Nach der Pause folgt Antonin Dvoraks Streicherserenade – die nur so strotzt vor romantisch-slawischen Melodien. Die Musikerinnen und Musiker, erneut geleitet von Julia Fischer, schwelgen in diesen Melodien, halten eine natürliche Mischung aus Spannung und Entspannung in der Dynamik, während alle Zwischenstimmen stets erkennbar bleiben.

Zu guter Letzt dann Alfred Schnittkes Concerto grosso Nr. 1, das eine moderne Sicht aus dem Jahr 1977 auf die barocke Gattung des Concerto grosso darstellt. Historisch korrekt ist in der Besetzung ein Cembalo vertreten, als moderne Komponente kommt noch ein präpariertes Klavier hinzu. Ein Großteil der verwendeten Themen in diesem polystilistischen Concerto grosso entstammen anderen Werken: entweder zitiert Schnittke sich selbst, oder Tschaikowski, oder aber er versteckt eine Hommage an den großen Meister Bach – nämlich die Verwendung seines Namens als Motiv: der Walzer am Ende des Satzes basiert auf den vier Tönen B, A, C, H, so hat Bach selbst schon einige seiner Werke „signiert“.

© Felix Broede

In diesem Konzert offenbaren sich Augustin Hadelichs unbestreitbare Qualitäten deutlich besser: abwechselnd überzeugt er durch eine schroffe Phrasierung und einen schmucklosen Ton, dann wieder durch eine Lyrik gerade in den oberen Lagen. Julia Fischer hat mittlerweile den ganzen Abend durchgespielt, und doch merkt man es ihr in keiner Sekunde an.

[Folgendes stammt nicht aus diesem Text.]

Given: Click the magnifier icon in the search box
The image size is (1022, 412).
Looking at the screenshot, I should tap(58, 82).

Besonders toll kommen die unterschiedlichen Klänge und Persönlichkeiten der beiden Solisten zu Beginn des fünften Satzes (Rondo) zur Geltung: das kanonartige Wechselspiel der Solostimmen klingt wie eine angeregte Diskussion zweier individueller Charaktere – das Konzert verträgt unbedingt zwei klangfarblich so verschiedene Violinisten.

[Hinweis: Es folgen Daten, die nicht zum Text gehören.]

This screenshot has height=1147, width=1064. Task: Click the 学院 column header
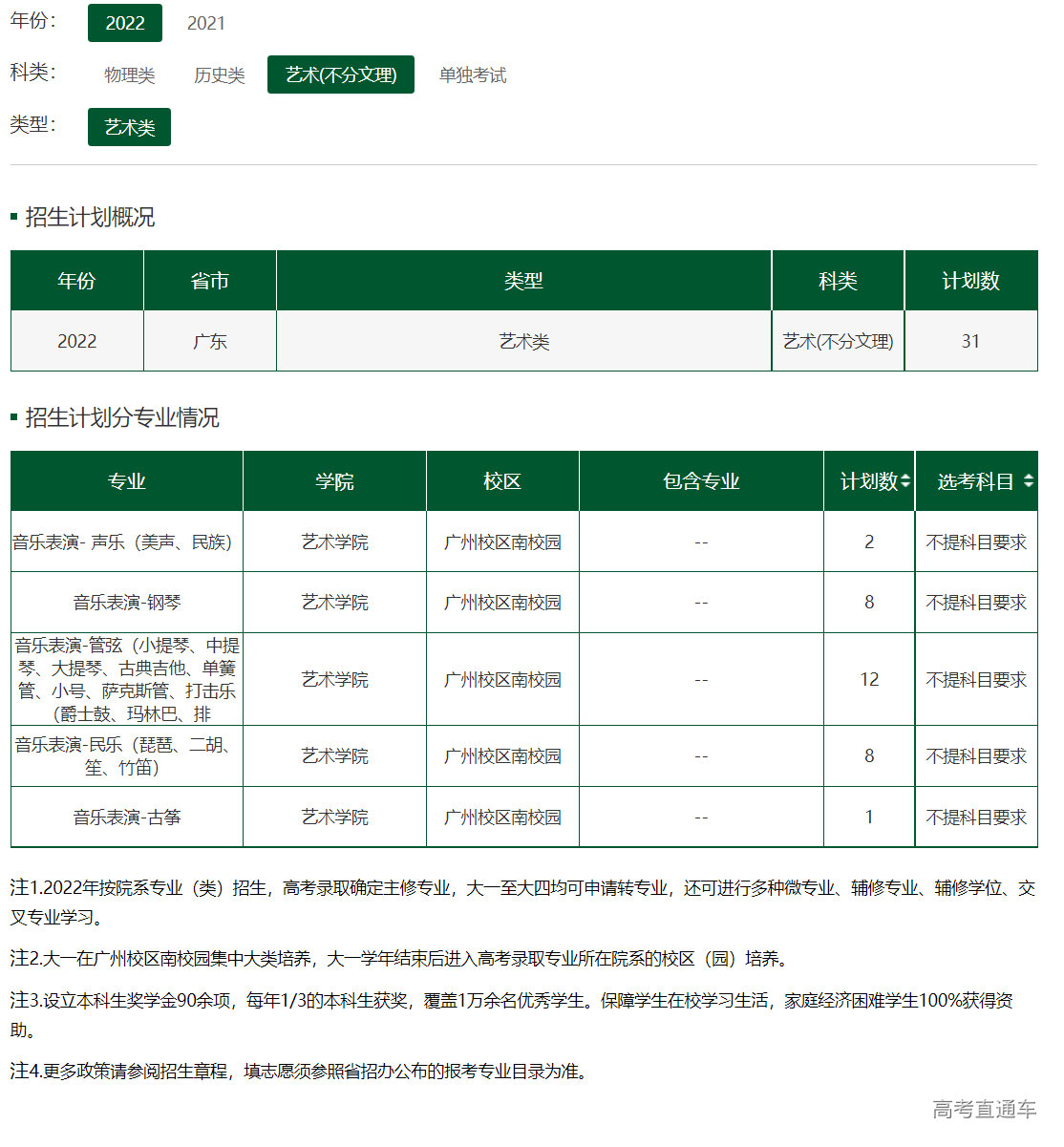333,481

Die Academy profiliert sich hier noch einmal mit ihrer Vielseitigkeit. Sie bildet einen dunklen Klangteppich unter den strahlenden Solostimmen, sie ersetzt mühelos die Perkussion, sie lässt teilweise Orgelklänge entstehen, … –  kann dieses Orchester irgendetwas nicht?

Der Tango Por una cabeza von Carlos Gardel als Zugabe versöhnt die Ohren der Zuhörer nach dem letzten offiziellen Stück des Abends. Der verbliebenen Zuhörer, wohlgemerkt, denn nicht alle Konzertbesucher haben sich auf den Schnittke eingelassen. Zugegeben, Schnittkes Konzert ist beileibe nicht gefällig und schön anzuhören, doch darf man die technischen Schwierigkeiten und Komplexität der einzelnen Stimmen nicht unter den Tisch fallen lassen. Die transparente und präzise Ausführung der (teils auch atonalen) Komposition durch Julia Fischer und Augustin Hadelich ist in ihrer Virtuosität und Abstimmung in Dynamik und Agogik schlicht staunenswert. Das Programm des Abends mag in den Münchner Konzertsälen nicht alltäglich sein, doch auf seine ästhetischen Kosten kommt man definitiv auf diesem Streifzug quer durch die Musikgeschichte mit zwei Spitzenviolinisten und dem vielleicht besten Kammerorchester der Gegenwart.